The OP’s vide letter dated 23.09.2019 requested the complainant for submitting first prescription for rheumatic arthritics and hypertension, previous treatment records relating to cerebral infract, indoor case papers with admission notes etc. Receiving that letter of the OP’s the complainant submitted all her documents to the OP’s for settlement of her claim application. But by communication dated 06.11.2019 the OP’s intimate the complainant that they have rejected the claim for want of documents though it was held by the Hon’ble Supreme Court in Gurmel Singh versus Branch Manager, National Insurance Co. Ltd. In 2022 Live Law (SC) 506 that, in many cases, it is found that the insurance companies are refusing the claim on flimsy grounds and/or technical grounds. While settling the claims, the insurance company should not be too technical and ask for the documents which the insured is not in a position to produce due to circumstances beyond its control. The Hon’ble Supreme Court also observed that, once there is a valid insurance on payment of premium the insurance company ought not to have become too technical and ought not to have refused to settle the claim on flimsy grounds.

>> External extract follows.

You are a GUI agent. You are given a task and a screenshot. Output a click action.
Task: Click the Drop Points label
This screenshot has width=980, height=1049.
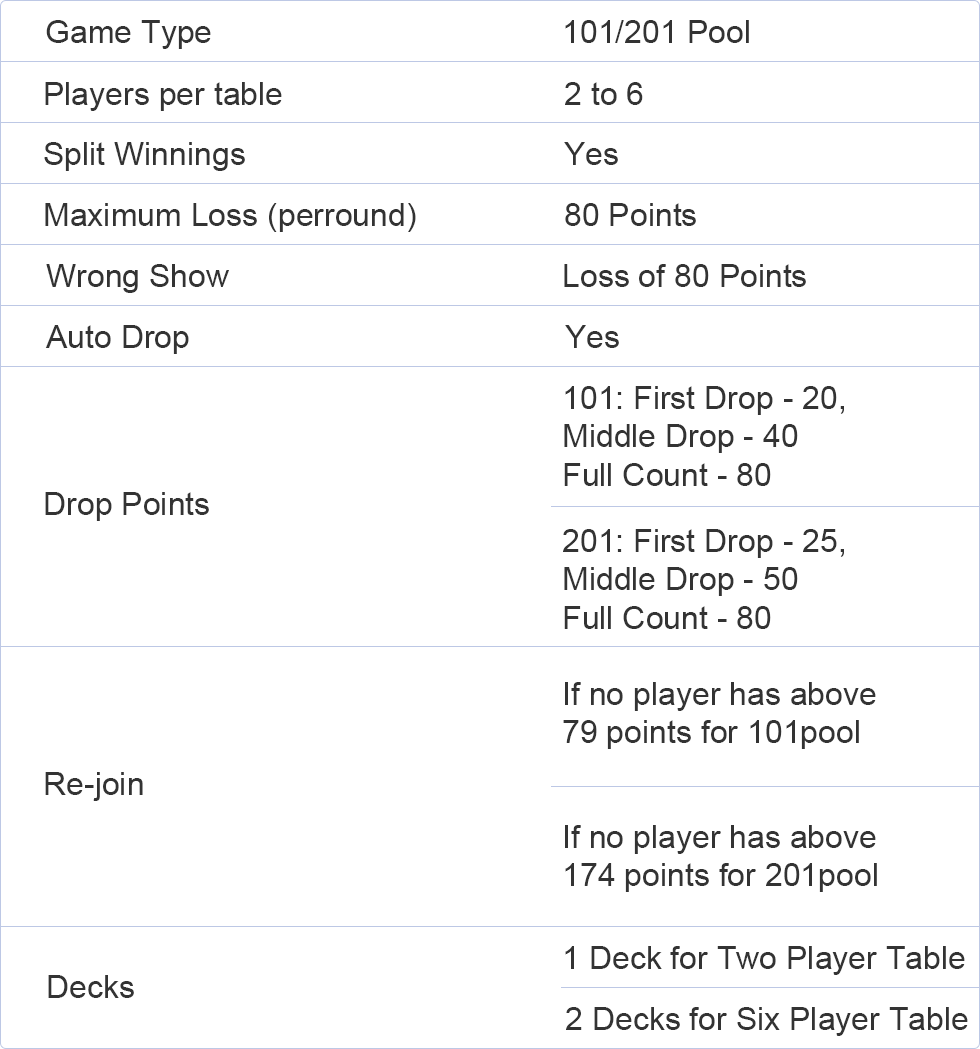(126, 504)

Considering the evidence of the complainant and her documents including the written version of the OP no. 2 we are of the view that, the complainant has been able to prove her case against both the OP’s and she is entitled to get relief as the OP’s had/have duties /liabilities towards the insured which they did not comply or did not obey their duties and the same is nothing but the deficiency in service as well as restrictive trade practice on the part of the OP’s.
Hence, it is therefore,
O R D E R E D
That, the instant Consumer Case being in No. 64/2019 is hereby allowed on ex-parte against the OP no. 1 and allowed on contest against the OP no. 2 but in part. The OP’s are jointly and severally liable to pay a sum of Rs. 88.591/- (Eighty eight thousand five hundred and ninety one rupees) only to the complainant towards medical expenses incurred by the complainant and direction is given to the OP no. 1 and OP no. 2 in this regard to pay the same.
The OP’s are also directed to pay a sum of Rs. 50,000/- (Fifty thousand rupees) only to the complainant for compensation for deficiency in service as well as mental agony caused to the complainant by the OP’s.
The OP’s are also directed to pay a sum of Rs. 10,000/- (Ten thousand rupees) only to the complainant as cost of legal proceedings and the OP’s are also directed to pay a sum of Rs. 10,000/- (Ten thousand rupees) only to the Consumer Legal Aid account of this commission.
The OP’s are directed to pay the above amount within a period of 45 days from this day failing which they will have to pay interest @ 9 % per annum to the complainant till making payment of the entire amount.
Let a copy of this final order/judgment be given to the parties free of cost.